Kawasaki City, Japan -Pioneer Home Entertainment Corp., home to Pioneer’s home electronics, consumer headphone, and phone businesses, today (March 2) became a subsidiary of Onkyo Corp. Japan as planned.

The subsidiary continues to do business as Pioneer Home Entertainment (PHE) Corp.

Pioneer Corp. also took a 14.95 percent stake in Onkyo and become Onkyo’s third largest shareholder, with Gibson Brands remaining the second-largest shareholder in Onkyo Japan with 21 percent. No Pioneer factories were transferred to Onkyo, through Pioneer’s inventory of home entertainment products was transferred.

Also on March 2, Pioneer & Onkyo U.S.A Corp., doing business as Pioneer Home Entertainment (PHE) USA, was established as a subsidiary of the new Japan subsidiary. All home entertainment personnel from Pioneer Electronics USA were transferred to the new subsidiary.

The transferred personnel remain in place in Pioneer Electronics USA’s Long Beach., Calif., facilities for now but will eventually be transferred to a new facility somewhere in Southern California to keep the staff on board, said Russ Johnston, EVP of corporate communications, marketing and product planning for Pioneer Electronics USA. Johnston remains with Pioneer Electronics USA.

“Onkyo kept all existing [U.S.] staff in place so this would be a seamless transition,” said Johnston. The decision was important for “keeping relationships strong” with retailers, he said. “The staff is the brand.”

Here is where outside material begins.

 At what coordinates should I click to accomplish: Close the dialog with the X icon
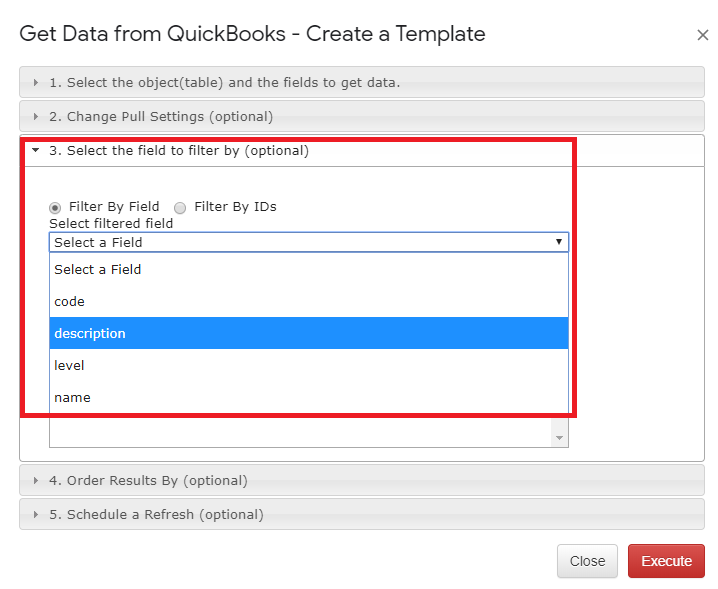702,35
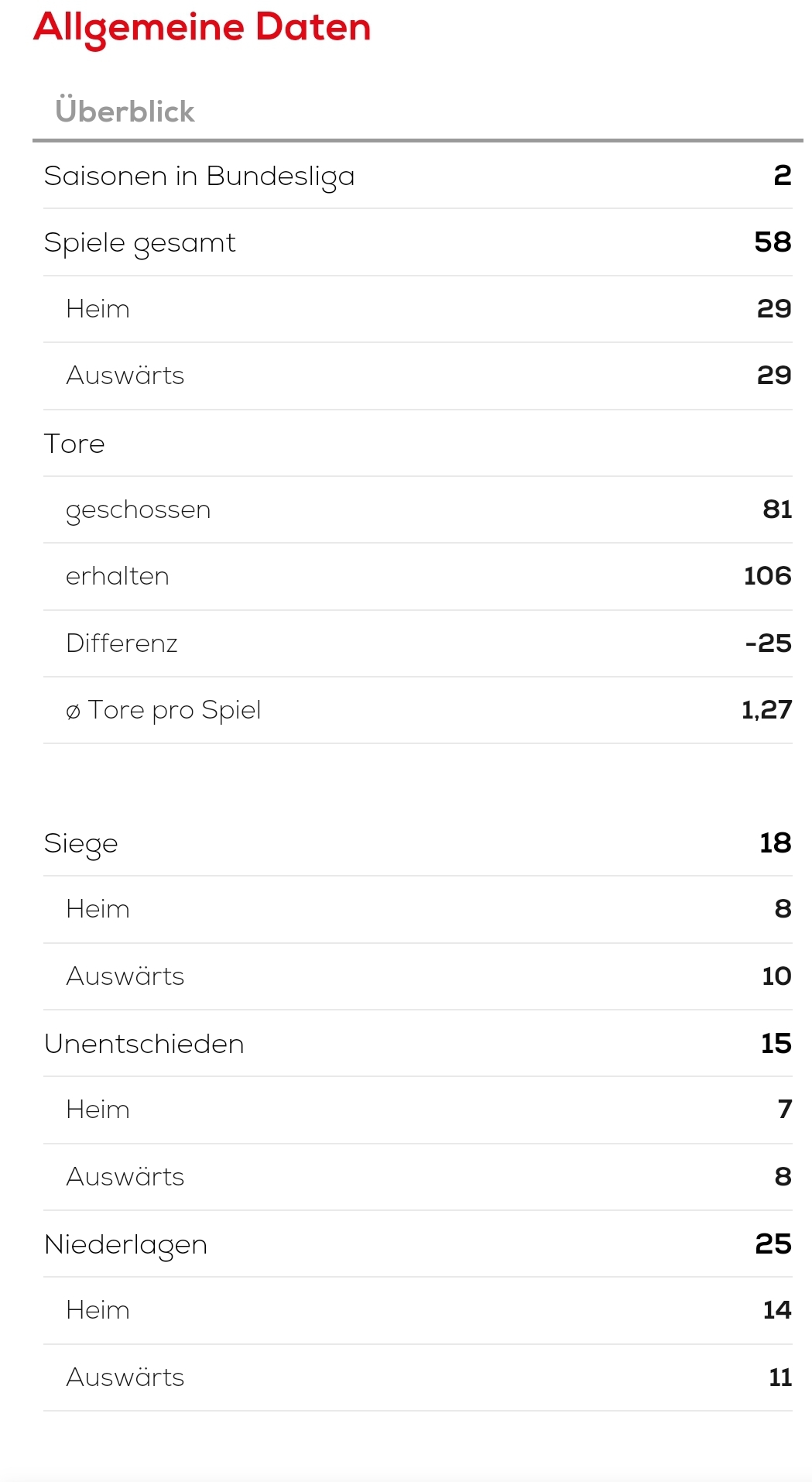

As of today, PHE USA’s sister subsidiary Onkyo USA will provide back-office functions such as sales administration, logistics, credit and AR services to PHE USA, which previously used a Pioneer back office shared between home and car for those functions, Johnston said. Pioneer Electronics USA shifted the roles of its back-office personnel to ensure the least number of people were affected to avoid layoffs, he said. Pioneer Home Electronics USA will continue to use its own sales administrators, but they will now input orders into the Onkyo system, Johnston noted.

When asked about changes that Pioneer’s home-electronics dealers would notice with the changeover, Johnston said, “If dealers do business with Onkyo already, they’re already familiar with the back-office functions of Onkyo USA.”

With the changes, Kiyokazu Igarashi remains president of Pioneer Electronics USA for car electronics, optical disc technology, and Technical Audio Devices (TAD), which is Pioneer’s high-end pro and consumer audio speaker brand.

In Pioneer’s home operation, Jim Krodel remains senior VP of sales, and T.K. Miyazaki remains VP of marketing and product planning. Chris Walker, director of product planning for home A/V, left the company, but his position will is planned to be refilled. Walker is taking a position with a company “that is not currently doing business in the U.S. at the moment,” Johnston said. Walker’s new position has not been disclosed.

On July 1, Onkyo’s home electronics business will join Pioneer’s home electronics business in the new subsidiary in Japan.

Onkyo’s purchase of Pioneer’s home entertainment business, announced last year, will strengthen the two companies’ A/V business and enable Pioneer to concentrate on the automotive OEM market and aftermarket, Pioneer Japan previously said. The combined Pioneer and Onkyo business “will become the largest [home A/V] receiver manufacturer in the world,” Johnston told TWICE. “The merger will make both companies stronger,” he said. “Independently it would be very difficult for both companies to succeed in achieving their goals.”

Pioneer Corp. in Japan previously said the merger would also enable PHE to leverage the manufacturing and purchasing functions of Onkyo and that “other functions should be gradually concentrated to maximize the potential merger synergies in the transaction.”

Also on March 2, Pioneer Japan as planned sold off its pro-DJ business to a company jointly owned by Pioneer and investment company KKR, which owns 51 percent of the business.